## Passage to read
Written By:
mickysavage - Date published:
8:00 am, February 26th, 2018 - 44 comments
Categories: Amy Adams, Judith Collins, national, Politics, same old national, Simon Bridges -
Tags: damien grant
Credit where credit is due. In the past Damien Grant has received some rather negative opinions posted on this site about his articles. For instance he was awarded the doofus of the week award for his weird views about tertiary education. But his latest article deserves praise and consideration. Because he effectively sums up National’s current problems.
The headline is that he believes the National Party is a relic and should be dismantled.
He says this:
The problem with the National Party it is a broad church, covering the socially conservative MP for Pakuranga Simeon Brown and the almost libertarian Paul Goldsmith. Between these two gentlemen is a wide variety of perspectives, with most MPs and members having no clear ideology at all.
National was organised in 1936 to combat the rising success of the Labour Party. The relatively progressive Liberal Party and the conservative Reform Party combined forces to forestall what they saw as the common enemy. National governments have included the de-regulating post-war administration of Sidney Holland and the interventionist Robert Muldoon.
National has never had an underlying belief system, even if a few of its members occasionally stumble across an economic text book. They are committed to keeping Labour out of power but never really sure what to do when they find themselves in office.

## Input data

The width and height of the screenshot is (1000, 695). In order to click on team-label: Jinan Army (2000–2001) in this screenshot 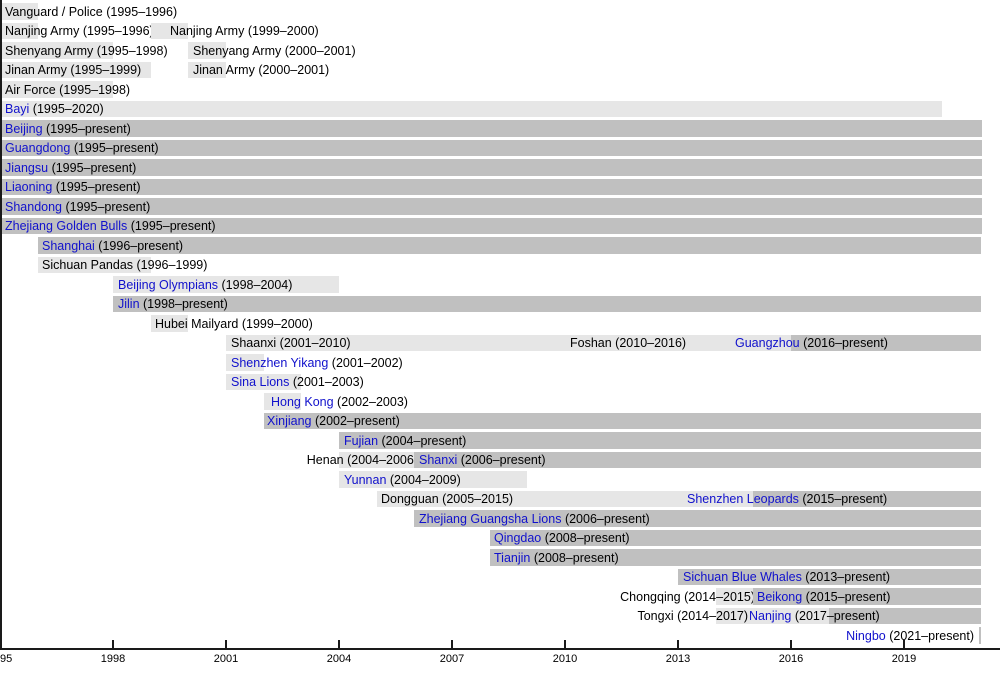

## Required tasks
(a) From the post about the National Party, extract everything from "National has never" down to "themselves in office.".
(b) Write the next part of the post about the National Party, starting after its last sentence.
You won't need the listing for this.

## Response list
(a)
National has never had an underlying belief system, even if a few of its members occasionally stumble across an economic text book. They are committed to keeping Labour out of power but never really sure what to do when they find themselves in office.

(b)
I too have struggled with defining National’s primary belief system although self interest features heavily.
Grant then gets stuck into the aspiring leaders. On Amy Adams and Simon Bridges he says:
Amy Adams has proved a competent minister but has never exposed a clear ideology and Simon Bridges most significant achievement has been yelling at John Campbell.
That Bridges clip where he looses his cool completely is going to get some coverage if he becomes leader.
Judith Collins claims in a recent interview that you do not leave a meeting with her without knowing what she thinks, but I’ve struggled to find anything that indicates an ideology other than a firm belief in “strong leadership”.
Great.
Banning smoking in prisons and destroying the property of boy racers implies that Collins is an old-school conservative but we are reading the tea leaves rather than her manifesto.
She did bring in private prisons, which gets her a small tick from me, but it is small beer in what is an otherwise empty brewery.
And Grant thinks that National should split into a libertarian party and a conservative party.
Despite their recent high polling, National is a relic and it should divide into its constitute parts. A fractured centre-right collection of parties competing in the market place of ideas is what MMP demands and is the best way to combat the unrelenting ideology of an ever-expanding welfare state espoused by the current government.
This may reflect the thinking of some National MPs. The next few months will show if the Borg like entity that is the National Party will continue or if the right has learned the lessons of MMP and the need for Governments to reflect a diverse array of views.
The current rise of populism challenges the way we think about people’s relationship to the economy.We seem to be entering an era of populism, in which leadership in a democracy is based on preferences of the population which do not seem entirely rational nor serving their longer interests. ...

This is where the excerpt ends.